Елена Кочемировская - 10 гениев литературы
Почему же декабристы не предложили Пушкину вступить в тайное общество? Видимо, сыграли свою роль два фактора: с одной стороны, нежелание подвергать талант поэта опасности, с другой – понимание того, что Пушкин, находящийся в поле усиленного наблюдения правительства, может привлечь к обществу нежелательное внимание властей. Кроме того, политические наставники поэта не видели в нем безоговорочного гражданского героизма.
В феврале 1822 года состоялся разгром кишиневского кружка, началось следствие. Атмосфера слежки, доносов, разрушение круга друзей и единомышленников сделали дальнейшее пребывание Пушкина в Кишиневе исключительно тяжелым, и он обрадовался возможности служебного перевода в Одессу, в канцелярию графа Воронцова. Вот как Пушкин в письме к брату от 25 августа 1823 года описывает свое переселение: «Здоровье мое давно требовало морских ванн; я насилу уломал Инзова, чтобы он отпустил меня в Одессу. Я оставил мою Молдавию и явился в Европу (в первых числах июня); ресторации и итальянская опера напомнили мне старину и, ей-богу, обновили мне душу. Между тем приезжает Воронцов, принимает меня очень ласково, объявляет мне, что я перехожу под его начальство, что остаюсь в Одессе».
Пушкин находился в Одессе до 1 августа 1824 года. Этот короткий период был одним из наиболее противоречивых в его жизни. Вначале поэт чувствовал только отрадные стороны одесской жизни и был захвачен удовольствиями жизни в большом городе с ресторанами, театром, итальянской оперой, блестящим и разнообразным обществом. Эта жизнь увлекла Пушкина, который произвел на одесскую молодежь двоякое впечатление: для одних он был образцом байронической смелости и душевной силы; другие видели в нем «какое-то бретерство, suffisance и желание осмеять, уколоть других» («Записки» Н. В. Басаргина).
Однако «медовый месяц» жизни Пушкина в Одессе был непродолжителен: уже в ноябре 1823 года он называл ее прозаической, жаловался на отсутствие русских книг, а в январе 1824 года мечтал убежать не только из Одессы, но и из России. Весной у него начались настолько крупные неприятности с начальством, что он оказался в худшем положении, чем когда-либо прежде. Граф Воронцов и его чиновники смотрели на Пушкина с точки зрения его пригодности к службе, не принимая претензий на «высшее значение». Поэт озлоблялся и мстил эпиграммами, едкость которых чувствовал и сам граф, имевший полную возможность уничтожить коллежского секретаря Пушкина.

* [Исходные данные]:

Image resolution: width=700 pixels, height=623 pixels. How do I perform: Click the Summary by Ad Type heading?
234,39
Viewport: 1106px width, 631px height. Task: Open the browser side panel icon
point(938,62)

* [Задания]:
(a) Воспроизведите дословно часть фрагмента о Пушкине в Одессе начиная со слов «Елена Кочемировская - 10» и заканчивая словами «безоговорочного гражданского героизма.» включительно.
(b) Напишите продолжение фрагмента о Пушкине в Одессе, начиная сразу после его последнего предложения.
Приведенный перечень к этой работе отношения не имеет.

* [Итоговые ответы]:
(a)
Елена Кочемировская - 10 гениев литературы
Почему же декабристы не предложили Пушкину вступить в тайное общество? Видимо, сыграли свою роль два фактора: с одной стороны, нежелание подвергать талант поэта опасности, с другой – понимание того, что Пушкин, находящийся в поле усиленного наблюдения правительства, может привлечь к обществу нежелательное внимание властей. Кроме того, политические наставники поэта не видели в нем безоговорочного гражданского героизма.

(b)
Кроме того, поэта мучило безденежье, которое ощущалось в Одессе значительно острее, чем в патриархальном Кишиневе. В Кишиневе бедность напоминала о поэзии, в Одессе – о неоплаченных счетах. Пушкин писал брату: «Изъясни отцу моему, что я без его денег жить не могу. Жить пером мне невозможно при нынешней цензуре; ремеслу же столярному я не обучался, в учителя не могу идти; хоть я знаю Закон Божий и 4 правила – но служу и не по своей воле – и в отставку идти невозможно. Все и все меня обманывают – на кого же, кажется, надеяться, если не на ближних и родных. На хлебах у Воронцова я не стану жить – не хочу и полно – крайность может довести до крайности».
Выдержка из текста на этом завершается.